From 874ddcbb77aeb6c43ba36a9a27ad64f2a5f0b605 Mon Sep 17 00:00:00 2001
From: raphaelrpl <raphael.wcosta@gmail.com>
Date: Wed, 4 Oct 2023 08:38:32 -0300
Subject: [PATCH] :art: review parser scene support for sentinel-3

---
 bdc_collectors/dataspace/__init__.py | 10 ++---
 bdc_collectors/dataspace/odata.py    | 18 ++++++--
 bdc_collectors/scihub/parser.py      | 53 +++++++++++++++++++++++
 bdc_collectors/scihub/sentinel2.py   | 65 +++++++++++++++++++++++++++-
 4 files changed, 136 insertions(+), 10 deletions(-)
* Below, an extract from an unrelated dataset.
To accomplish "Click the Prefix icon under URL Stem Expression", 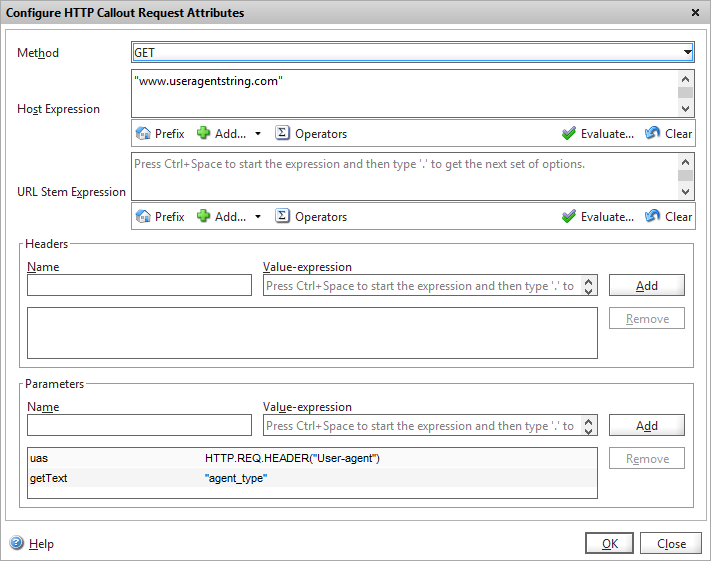I will click(x=143, y=216).
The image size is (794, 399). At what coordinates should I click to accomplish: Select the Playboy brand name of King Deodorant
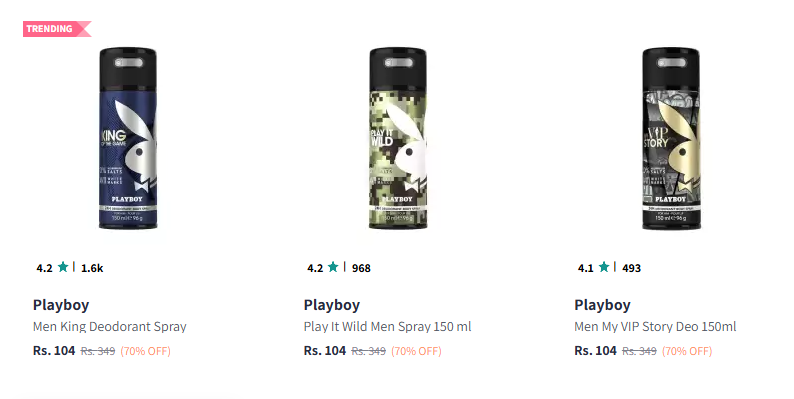61,305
diff --git a/bdc_collectors/dataspace/__init__.py b/bdc_collectors/dataspace/__init__.py
index 334dd5d..da915d8 100644
--- a/bdc_collectors/dataspace/__init__.py
+++ b/bdc_collectors/dataspace/__init__.py
@@ -33,7 +33,7 @@
 
 from ..base import BaseProvider, BulkDownloadResult, SceneResult, SceneResults
 from ..exceptions import DataOfflineError, DownloadError
-from ..scihub.sentinel2 import Sentinel1, Sentinel2
+from ..scihub.sentinel2 import Sentinel1, Sentinel2, Sentinel3
 from ..utils import download_stream, import_entry
 from ._token import TokenManager
 from .odata import ODATAStrategy
@@ -104,6 +104,7 @@ def __init__(self, username: str, password: str, strategy: t.Optional[BaseProvid
         self.collections = {
             "SENTINEL-1": Sentinel1,
             "SENTINEL-2": Sentinel2,
+            "SENTINEL-3": Sentinel3
         }
 
         manager_options = {k: v for k, v in kwargs.items() if k.startswith("token_")}
@@ -119,14 +120,13 @@ def download(self, query: t.Union[SceneResult, str], output: str, *args, **kwarg
         if not isinstance(query, SceneResult):
             item_ids = kwargs.get("ids", [])
 
-            scene = ""
-            if query.startswith("S2"):
-                scene = query
+            scene = query
 
             if kwargs.get("sceneid") or kwargs.get("scene_id"):
                 scene: str = kwargs.get("sceneid", kwargs.get("scene_id"))
 
-            if not scene.endswith(".SAFE"):
+            # Helper to set up SAFE files for Sentinel-1 and Sentinel-2
+            if not scene.endswith(".SAFE") and scene[:2] in ("S1", "S2"):
                 scene = f"{scene}.SAFE"
 
             item_ids.append(scene)
diff --git a/bdc_collectors/dataspace/odata.py b/bdc_collectors/dataspace/odata.py
index 868b10a..f094b6a 100644
--- a/bdc_collectors/dataspace/odata.py
+++ b/bdc_collectors/dataspace/odata.py
@@ -55,8 +55,7 @@ def search(self, query, *args, **kwargs) -> SceneResults:
         if data.get("ids"):
             products = []
             for item_id in data["ids"]:
-                safe_id = f"{item_id}.SAFE" if not item_id.endswith(".SAFE") else item_id
-                products_found = self._retrieve_products(f"Name eq '{safe_id}'")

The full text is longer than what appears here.